In mid April, Ingo announced availability of his conversion from
CVS to a flat patchset format:

    From: Ingo Molnar <[EMAIL PROTECTED]>
    Subject: full kernel history, in patchset format
    Message-ID: <[EMAIL PROTECTED]>

    the history data starts at 2.4.0 and ends at 2.6.12-rc2. I've included a 
    script that will apply all the patches in order and will create a 
    pristine 2.6.12-rc2 tree.
    ...
    note: i kept the patches the cvsps utility generated as-is, to have a 
    verifiable base to work on. There were a very small amount of deltas 
    missed (about a dozen), probably resulting from CVS related errors, 
    these are included in the diff-CVS-to-real patch. Also, the patch format 

I was futzing with the script in Ingo's tarball, which
originally used "patch".  After converting it to use
'git-apply', I had some troubles with applying patches, which
eventually led me to find out and fix a corner case bug ---
git-apply did not handle files with an incomplete line correctly
in some cases.

After I fixed that problem, the script still found some more
errors in the patchset, but after manual inspection it looked to
me that they are problems not on the patch application side, but
on the patch generation side.  I only checked 2.4.0, 2.6.9,
2.6.11 and 2.6.12-rc2, but the trees built were byte-to-byte
equivalent, except that the file executable bits, which are
preserved in the patch series.

The patch attached to this message is not for inclusion in the
git source tree.  It is the script I used for conversion.  You
will need the following patches to apply.c for it to work, which
will be sent separately:

  [PATCH 1/2] apply.c: handle incomplete lines correctly.
  [PATCH 2/2] apply.c: --exclude=fnmatch-pattern option.

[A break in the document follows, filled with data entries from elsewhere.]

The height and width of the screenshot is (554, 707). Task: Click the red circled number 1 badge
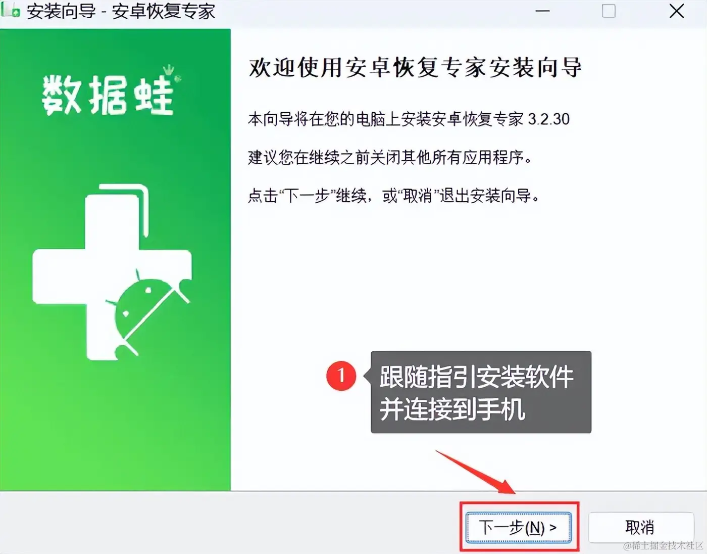(x=341, y=376)
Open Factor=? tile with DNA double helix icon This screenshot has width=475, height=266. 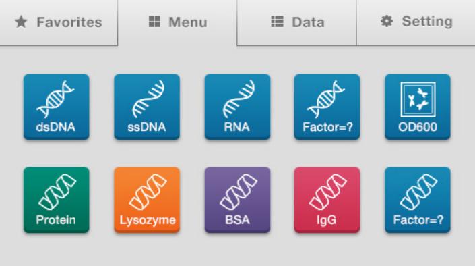pyautogui.click(x=327, y=107)
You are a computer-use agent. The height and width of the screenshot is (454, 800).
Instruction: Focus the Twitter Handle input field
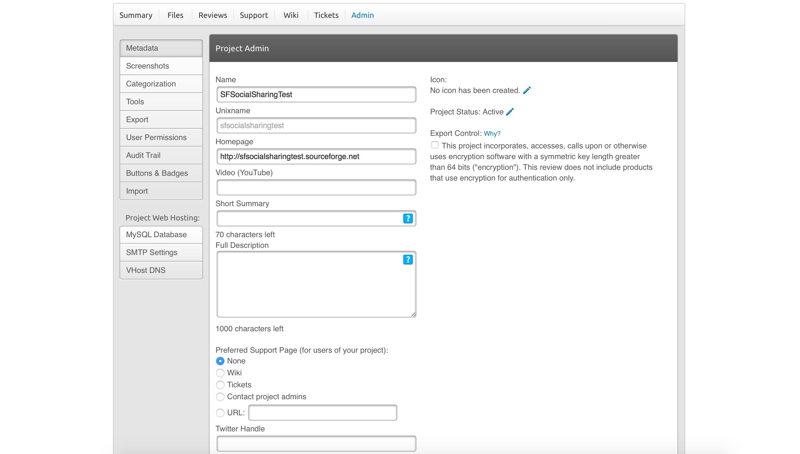coord(316,443)
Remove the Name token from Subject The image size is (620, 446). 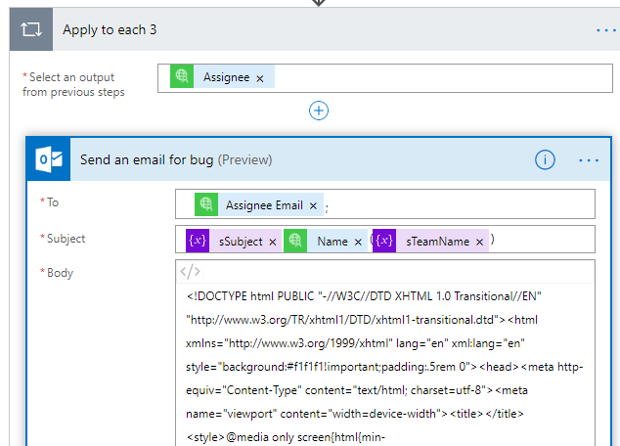coord(358,241)
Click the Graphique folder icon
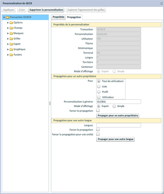Image resolution: width=164 pixels, height=194 pixels. 11,49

I did this not because I was particularly interested in the
ancient kernel history, but because I wanted to see how well
packs perform.  Here are some numbers that may be of interest.

    26M pack-000002.pack    18M pack-015360.pack
    48M pack-001024.pack    21M pack-016384.pack
    22M pack-002048.pack    18M pack-017408.pack
    20M pack-003072.pack    19M pack-018432.pack
    21M pack-004096.pack    17M pack-019456.pack
    24M pack-005120.pack    22M pack-020480.pack
    20M pack-006144.pack    20M pack-021504.pack
    20M pack-007168.pack    17M pack-022528.pack
    24M pack-008192.pack    23M pack-023552.pack
    19M pack-009216.pack    16M pack-024576.pack
    24M pack-010240.pack    21M pack-025600.pack
    20M pack-011264.pack    19M pack-026624.pack
    23M pack-012288.pack    18M pack-027648.pack
    21M pack-013312.pack    17M pack-028237.pack
    18M pack-014336.pack

The script makes a full pack after importing 2.4.0 (which is the
patchset #2), and then makes an incremental every 1024 commits,
so the baseline pack is 26MB and the first incremental up to the
patchset #1024 is 48MB.  It averages at around 20MB per 1024
commits.  The repository with the full history, repacked into a
single pack, is 203MB (370291 objects).


------------
A script to slurp full 2.4.0->2.6.12-rc2 history.

Create an empty directory, put the "build-git-tree" script in it, 
and extract Ingo's CVSPS conversion result, available at:

  http://kernel.org/pub/linux/kernel/people/mingo/Linux-2.6-patchset/

in it.  Make sure the definition of variable PS matches the name
of the directory you extracted the tarball, and run the script.
Some hours later, you will have linux/ directory whose .git
subdirectory has a GITified full 2.4.0->2.6.12-rc2 history.

Now if we had a mechanism to graft a later history which starts
at 2.6.12-rc2 on top of this earlier history leading up to
it,...  ;-)

Signed-off-by: Junio C Hamano <[EMAIL PROTECTED]>
---

 build-git-tree |  177 ++++++++++++++++++++++++++++++++++++++++++++++++++++++++
 1 files changed, 177 insertions(+), 0 deletions(-)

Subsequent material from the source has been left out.